Gray-breasted Parakeet
A Gray-breasted Parakeet emerges from a nest box. Photo by Fabio Nunes

In northeastern Brazil’s Baturité Mountains, strategically placed nest boxes are helping to restore populations of one of the world’s most endangered wild parrots. The Gray-breasted Parakeet, once considered a subspecies of the White-eared Parakeet, is making a comeback thanks to a program managed by Brazilian group Aquasis, an American Bird Conservancy partner. In the last five years, the effort has added hundreds of birds to the Gray-breasted Parakeet population. In 2018 alone, 234 chicks fledged from 62 nest boxes.

Gray-breasted Parakeets occur in humid mountain forests in the otherwise semi-arid landscape of northeast Brazil. These wet “sky islands,” known locally as “brejos,” are restricted to upland granite or sandstone areas, which receive up to four times the annual rainfall of lower altitudes. Although the species was known historically from 15 locations, the parakeets can now be found only in a few areas, all within Brazil’s Ceará state. Barely 13 percent of the parakeet’s original mountaintop forest habitat remains.

This parakeet is a social species that lives in family groups of four to 15 individuals. Females normally lay an average of six eggs in a tree cavity, but because most trees large enough to accommodate the breeding parakeets have been harvested, the species faces a housing shortage. Fortunately, the birds have taken well to the artificial boxes. The wooden structures provided by Aquasis are large enough to accommodate the breeding pair and their young, as well as extended family — other members of the family group that assist with feeding the young.

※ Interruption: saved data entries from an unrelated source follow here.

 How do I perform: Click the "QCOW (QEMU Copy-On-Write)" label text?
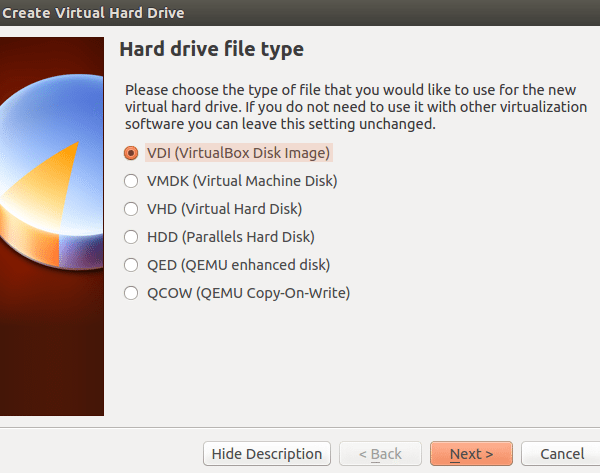(248, 293)
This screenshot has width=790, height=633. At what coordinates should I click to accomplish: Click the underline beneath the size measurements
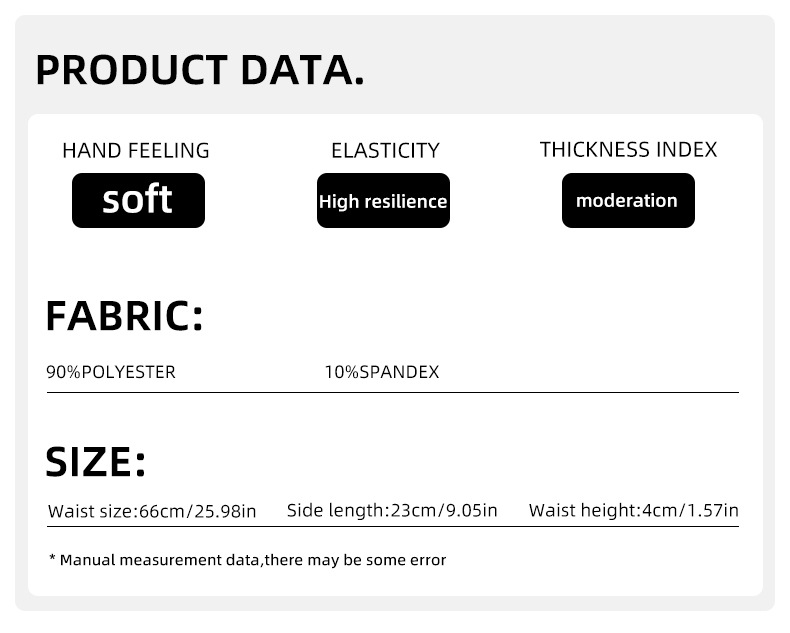(392, 526)
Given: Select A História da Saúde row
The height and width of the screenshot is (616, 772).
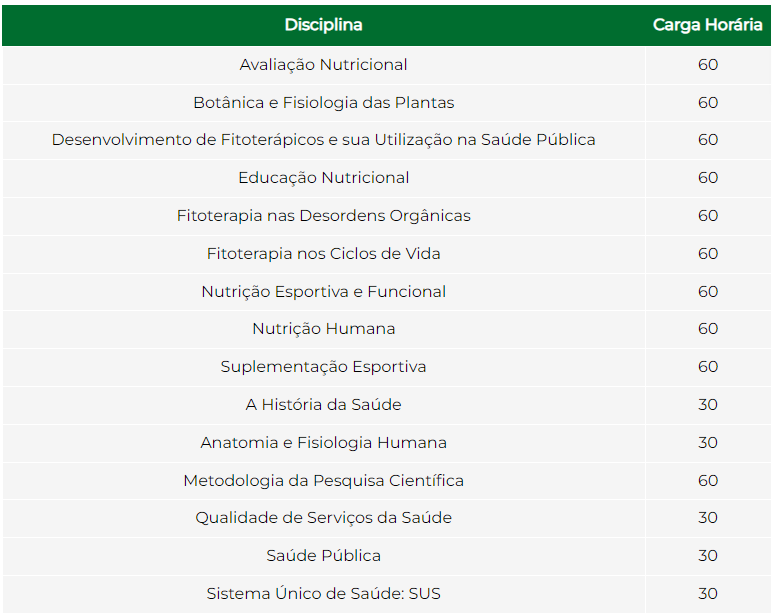Looking at the screenshot, I should tap(386, 405).
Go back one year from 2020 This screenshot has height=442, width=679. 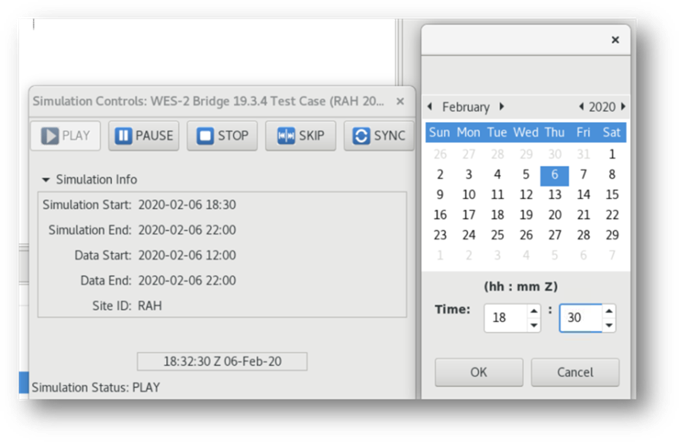pos(581,106)
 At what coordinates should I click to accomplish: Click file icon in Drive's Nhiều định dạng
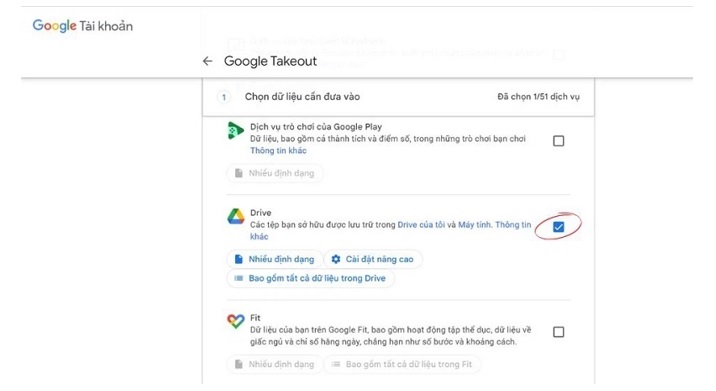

ABC and Aquasis are working to double the size of this successful program over the next two to three years. In addition, the partners plan to relocate 20 to 35 Gray-breasted Parakeets to an area 20 miles away to establish a second population within a protected habitat.

The Gray-breasted Parakeet joins ranks with other promising nest-box ventures that have helped to bring rare parrots back from the edge of extinction, including the Blue-throated Macaw in Bolivia. ABC partner Asociación Armonía has led efforts to increase the macaw’s population from 50 to more than 400, thanks in part to its successful nest-box program.

A version of this article was first published in the May/June 2019 issue of BirdWatching.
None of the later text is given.